DOCUMENT SECTION:

[Start of section]

@SophieGiroux
I'm a healthcare professional and I'm concerned about how this has been rushed through. There is no long term safety data. It will most likely be given out whilst still unlicensed. The law has been changed so the manufacturer doesn't accept liability. Many of my colleagues feel the same way as we may have to administer it. It's not being anti-vaccine to question something that has been rushed out. It could be the first mRNA vaccine that is licensed with no long term safety data. Not something that sits comfortably with me.
Also to compare it to holiday vaccines is wrong as they have been thoroughly tested long term.
Of course there is no long term safety data - not enough time has elapsed. You canna’ change the laws of physics.
It will not be given out while still unlicensed. It will receive an EMERGENCY licence due to the exceptional circumstances of a global pandemic. That will be for a limited time, and with restrictions (e.g. on the types of people to whom it will be administered)
The emergency licence will be for those people for whom, on the basis of as much evidence is available, the potential risk of adverse effects (none recorded so far in the trial, remember) is vastly lower than the risk of harm or death from Covid. For example, it may initially only be licensed for the over 50’s in the general population, and for younger adults only if they are front line health or care staff (as a guess.)
It would be the first mRNA vaccine licensed, full stop. There are no others, yet. Every established technology was new once, right? mRNA vaccines have huge potential to treat other types of disease, including cancer and Parkinson’s.

[End of section]

Resume the forum exchange about the rushed COVID vaccine and its lack of long-term safety data, picking up right after its final sentence.

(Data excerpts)
[Start of section]

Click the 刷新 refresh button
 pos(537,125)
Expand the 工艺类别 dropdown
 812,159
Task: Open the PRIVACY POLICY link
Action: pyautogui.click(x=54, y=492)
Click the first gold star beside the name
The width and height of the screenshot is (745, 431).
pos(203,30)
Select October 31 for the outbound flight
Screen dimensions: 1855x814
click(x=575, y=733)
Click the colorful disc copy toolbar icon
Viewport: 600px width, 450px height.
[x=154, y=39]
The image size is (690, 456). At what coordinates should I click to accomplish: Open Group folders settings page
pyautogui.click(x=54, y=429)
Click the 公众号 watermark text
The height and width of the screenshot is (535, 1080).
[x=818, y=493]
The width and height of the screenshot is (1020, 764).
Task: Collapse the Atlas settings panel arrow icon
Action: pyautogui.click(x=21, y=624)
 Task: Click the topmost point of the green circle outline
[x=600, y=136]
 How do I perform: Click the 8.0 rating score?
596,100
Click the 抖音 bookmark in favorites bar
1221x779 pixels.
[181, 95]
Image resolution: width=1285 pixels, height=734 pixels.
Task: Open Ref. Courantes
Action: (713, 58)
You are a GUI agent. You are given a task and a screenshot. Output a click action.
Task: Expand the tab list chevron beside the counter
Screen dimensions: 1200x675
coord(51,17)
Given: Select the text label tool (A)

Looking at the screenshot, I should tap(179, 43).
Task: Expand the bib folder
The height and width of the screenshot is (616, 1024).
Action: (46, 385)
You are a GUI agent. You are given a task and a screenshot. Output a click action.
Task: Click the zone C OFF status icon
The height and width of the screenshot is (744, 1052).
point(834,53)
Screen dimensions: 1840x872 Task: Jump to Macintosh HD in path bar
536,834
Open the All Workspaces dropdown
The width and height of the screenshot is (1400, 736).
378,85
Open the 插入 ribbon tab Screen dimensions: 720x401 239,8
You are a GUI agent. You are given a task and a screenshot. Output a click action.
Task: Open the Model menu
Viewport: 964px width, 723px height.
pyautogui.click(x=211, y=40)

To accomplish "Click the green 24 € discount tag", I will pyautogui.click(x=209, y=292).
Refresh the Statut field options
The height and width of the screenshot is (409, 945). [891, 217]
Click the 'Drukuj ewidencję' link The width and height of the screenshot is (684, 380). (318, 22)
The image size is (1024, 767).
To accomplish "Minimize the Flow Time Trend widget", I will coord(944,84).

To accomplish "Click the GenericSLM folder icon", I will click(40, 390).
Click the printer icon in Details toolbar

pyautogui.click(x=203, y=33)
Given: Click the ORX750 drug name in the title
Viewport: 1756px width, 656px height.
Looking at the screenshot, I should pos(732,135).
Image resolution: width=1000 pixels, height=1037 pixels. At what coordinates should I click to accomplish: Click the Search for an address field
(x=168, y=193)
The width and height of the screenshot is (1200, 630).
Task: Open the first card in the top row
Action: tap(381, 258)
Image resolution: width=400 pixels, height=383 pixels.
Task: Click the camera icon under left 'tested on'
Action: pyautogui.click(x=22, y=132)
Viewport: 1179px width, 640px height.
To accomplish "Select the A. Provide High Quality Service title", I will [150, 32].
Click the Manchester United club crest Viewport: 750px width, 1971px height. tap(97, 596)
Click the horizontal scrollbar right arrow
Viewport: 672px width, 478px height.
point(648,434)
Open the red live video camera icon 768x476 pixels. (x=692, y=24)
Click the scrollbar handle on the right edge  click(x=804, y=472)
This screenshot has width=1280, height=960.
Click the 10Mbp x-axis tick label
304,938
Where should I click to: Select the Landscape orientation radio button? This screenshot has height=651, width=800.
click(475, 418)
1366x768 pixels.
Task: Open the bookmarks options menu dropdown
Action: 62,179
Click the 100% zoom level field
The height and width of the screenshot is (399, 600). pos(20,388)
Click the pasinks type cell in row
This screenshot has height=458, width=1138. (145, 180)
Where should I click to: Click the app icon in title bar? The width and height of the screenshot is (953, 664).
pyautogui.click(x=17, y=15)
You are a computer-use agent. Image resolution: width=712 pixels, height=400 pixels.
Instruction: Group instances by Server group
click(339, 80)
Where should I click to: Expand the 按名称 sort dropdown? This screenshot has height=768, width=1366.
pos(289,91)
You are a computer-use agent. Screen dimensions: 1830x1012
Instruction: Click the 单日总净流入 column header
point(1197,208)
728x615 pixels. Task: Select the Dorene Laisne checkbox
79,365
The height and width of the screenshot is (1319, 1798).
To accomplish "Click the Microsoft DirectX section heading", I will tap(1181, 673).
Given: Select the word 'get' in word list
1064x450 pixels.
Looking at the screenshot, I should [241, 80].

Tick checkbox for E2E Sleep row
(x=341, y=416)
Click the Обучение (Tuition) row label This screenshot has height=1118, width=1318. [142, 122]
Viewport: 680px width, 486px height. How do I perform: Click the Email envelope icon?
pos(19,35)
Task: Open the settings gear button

[End of section]

ANSWER TO THIS PROBLEM:
So it seems to me that a global pandemic, when millions are at risk of serious disablement or death, is exactly the right time to trial a technology which in other times we would take decades to do. How many lives would be saved if most cancers became treatable conditions?
If you are a prescriber, you are prescribing drugs every day to which some patients, somewhere, will have a serious adverse reaction. Maybe be permanently disabled, or die. It happens - I have been on drugs which were subsequently withdrawn, because the risks were found to be unacceptable. You know this - does it stop you prescribing? I imagine not, because otherwise you couldn’t do your job.
Of course, if a new as yet unreported side effect happens to one of your patients, you would report it. This is what leads to some drugs being withdrawn after they have been in use for a while - and when better alternatives have come along.
The Pfizer vaccine is not the end of the story, it is the beginning. It will save lives, and also save people from long-term, possibly permanent damage. Some may be damaged by it - so, yes, it’s a risk. But a much lower one than allowing the virus to continue to run free. I would have thought that a health professional would understand this.